This paper investigates the profitability of a trading strategy, based on recurrent neural networks, that attempts to predict the direction-of-change of the market in the case of the NASDAQ composite index. The sample extends over the period 8 February 1971 to 7 April 1998, while the sub-period 8 April 1998 to 5 February 2002 has been reserved for out-of-sample testing purposes. We demonstrate that the incorporation in the trading rule of estimates of the conditional volatility changes strongly enhances its profitability, after the inclusion of transaction costs, during bear market periods.
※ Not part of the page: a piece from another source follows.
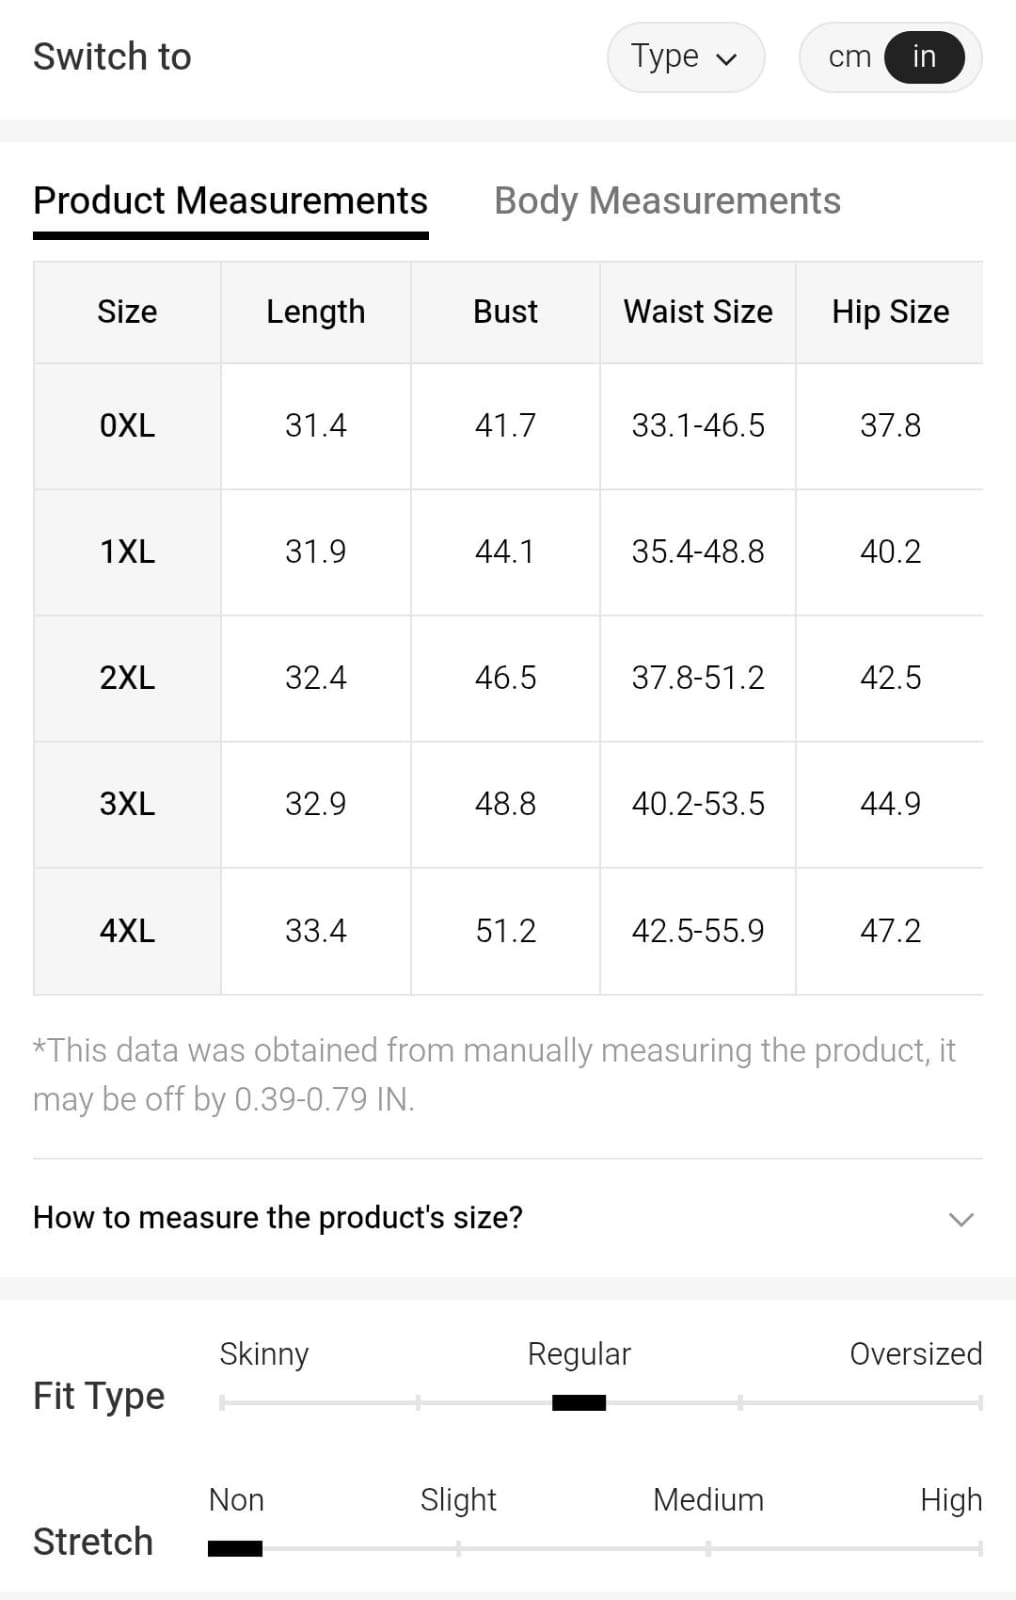Click the 4XL size label
Viewport: 1016px width, 1600px height.
[127, 931]
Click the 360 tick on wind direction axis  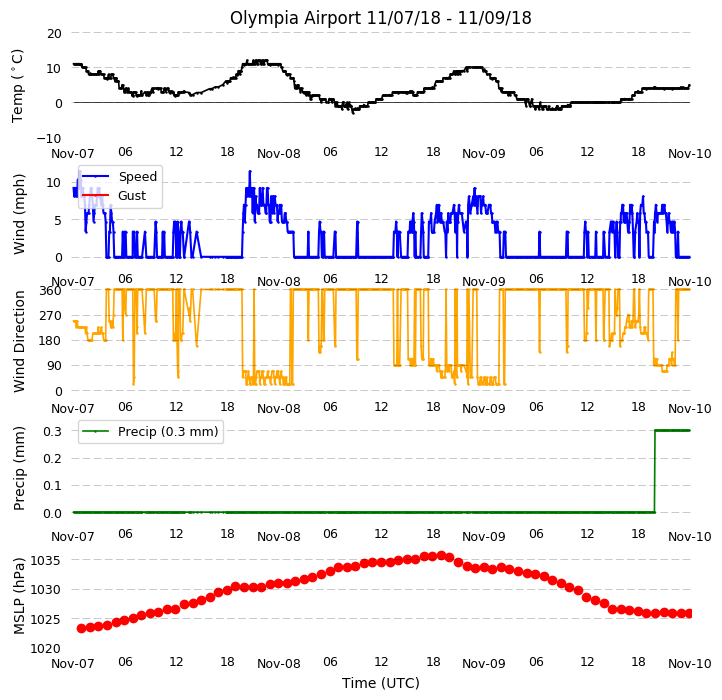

This improvement is being measured with respect to a nested model that does not include the volatility variable as well as to a buy-and-hold strategy. We suggest that our findings can be justified by invoking either the 'volatility feedback' theory or the existence of portfolio insurance schemes in the equity markets. Our results are also consistent with the view that volatility dependence produces sign dependence. Copyright © 2008 John Wiley & Sons, Ltd.

Suggested Citation

  • S. D. Bekiros & D. A. Georgoutsos, 2008. "Direction-of-change forecasting using a volatility-based recurrent neural network," Journal of Forecasting, John Wiley & Sons, Ltd., vol. 27(5), pages 407-417.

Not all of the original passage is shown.